◆ **EXERCISE OBJECTIVE**
Turn the material, from the line with "Task: Show the Revision information tab" through its last line, into a Markdown table with the columns n and Line, numbering each row and skipping blank lines. Leave the pictures out.

◆ **RECORDED DATA**
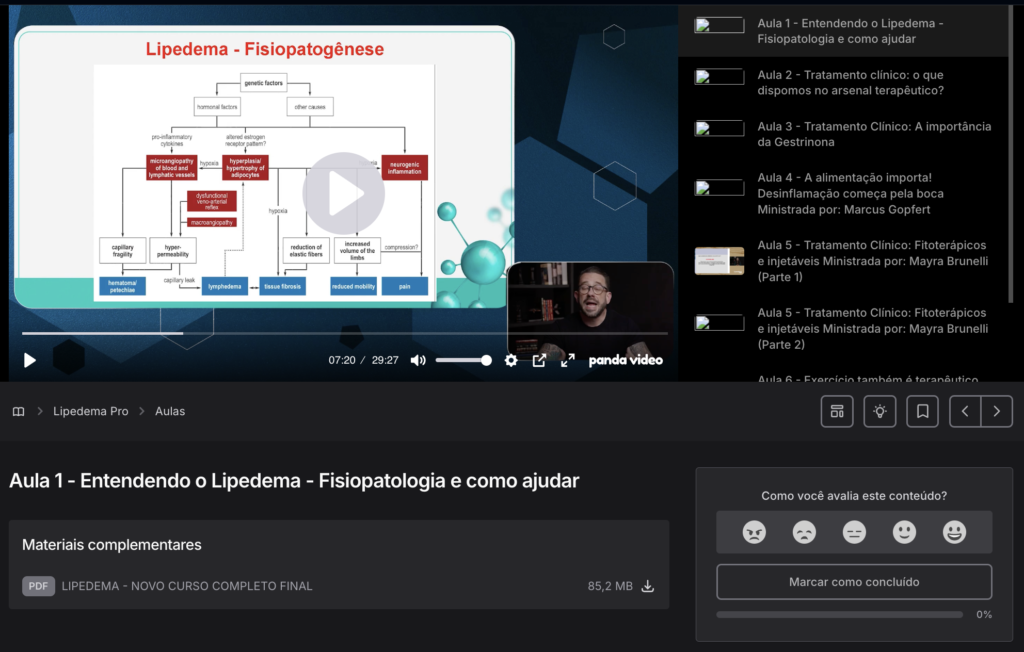Open Aula 5 Parte 1 thumbnail
Image resolution: width=1024 pixels, height=652 pixels.
719,261
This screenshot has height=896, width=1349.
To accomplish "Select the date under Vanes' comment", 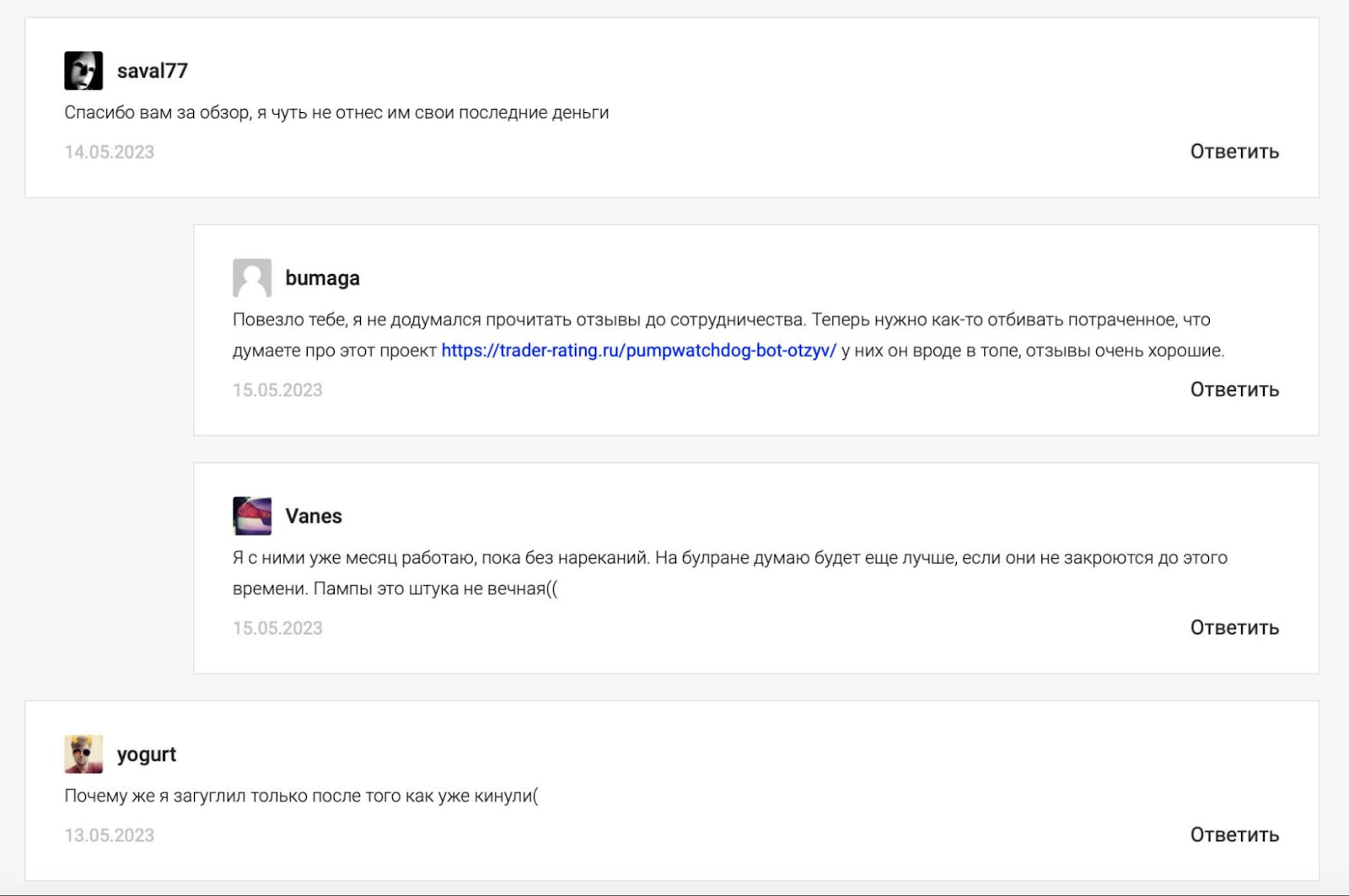I will [277, 629].
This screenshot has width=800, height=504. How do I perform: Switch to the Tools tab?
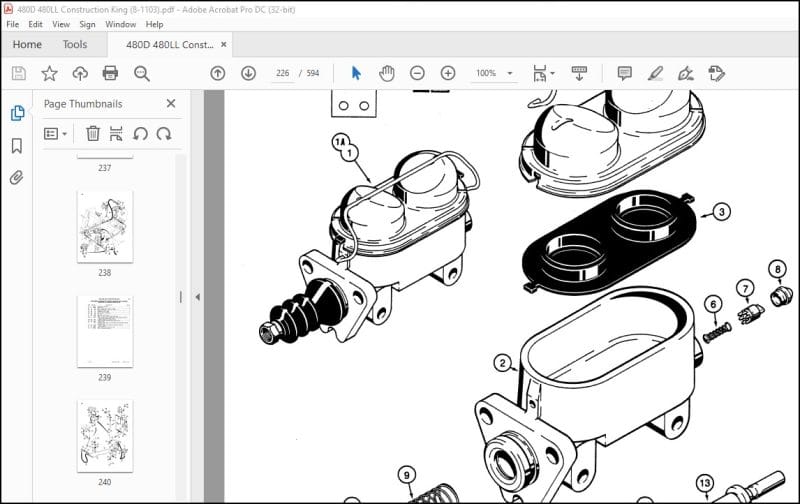click(75, 44)
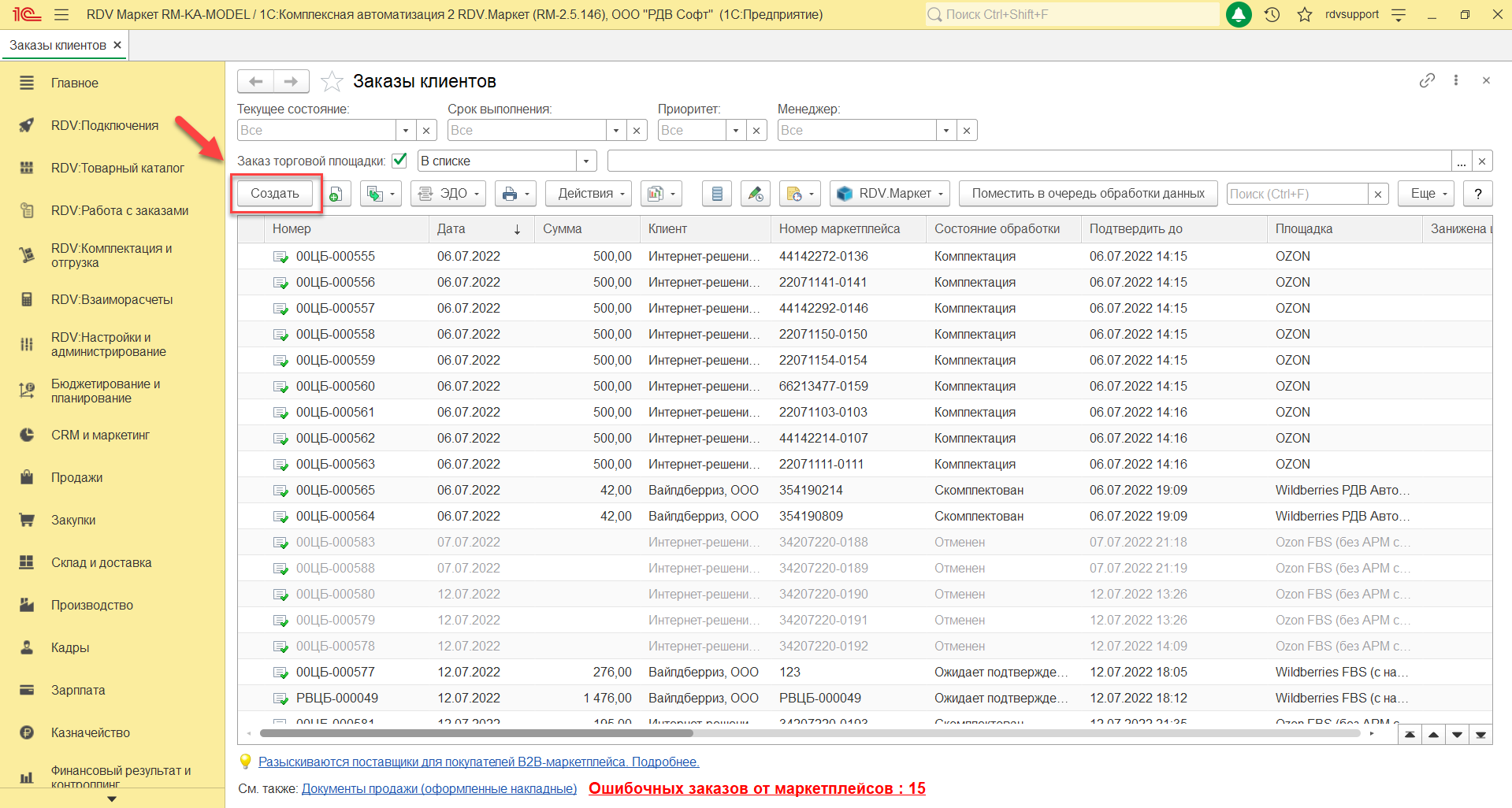
Task: Click the blue list-settings icon in toolbar
Action: tap(717, 194)
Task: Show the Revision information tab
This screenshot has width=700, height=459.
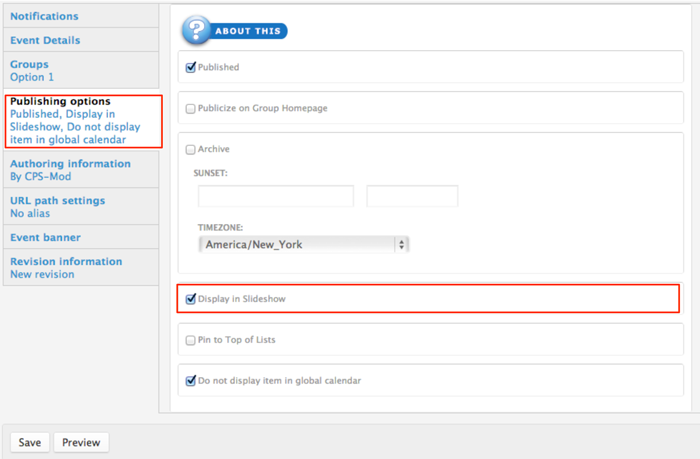Action: 66,262
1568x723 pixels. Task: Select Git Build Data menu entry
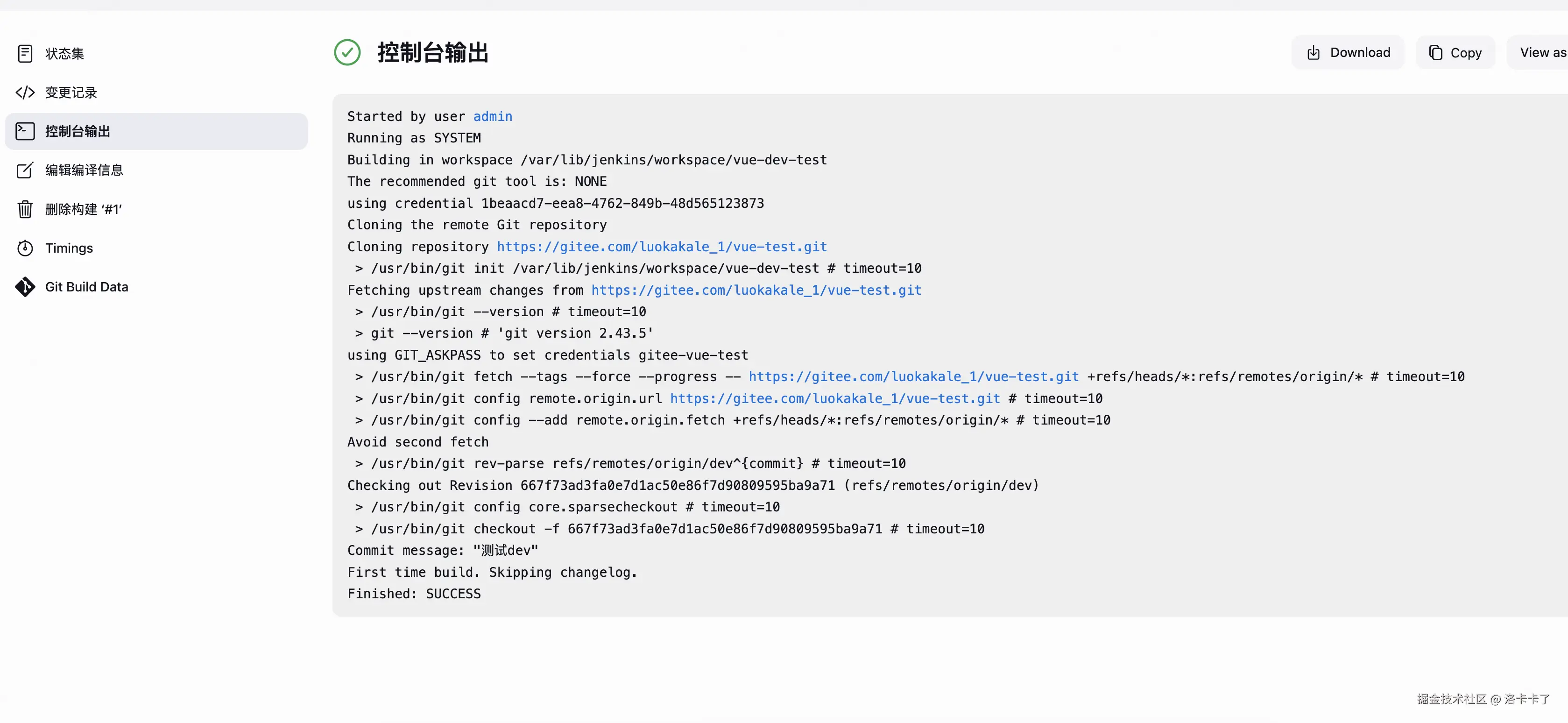tap(86, 287)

◆ **TASK SOLUTION**
| n | Line |
|---|---|
| 1 | Task: Show the Revision information tab |
| 2 | This screenshot has width=700, height=459. |
| 3 | Action: 66,262 |
| 4 | 1568x723 pixels. Task: Select Git Build Data menu entry |
| 5 | tap(86, 287) |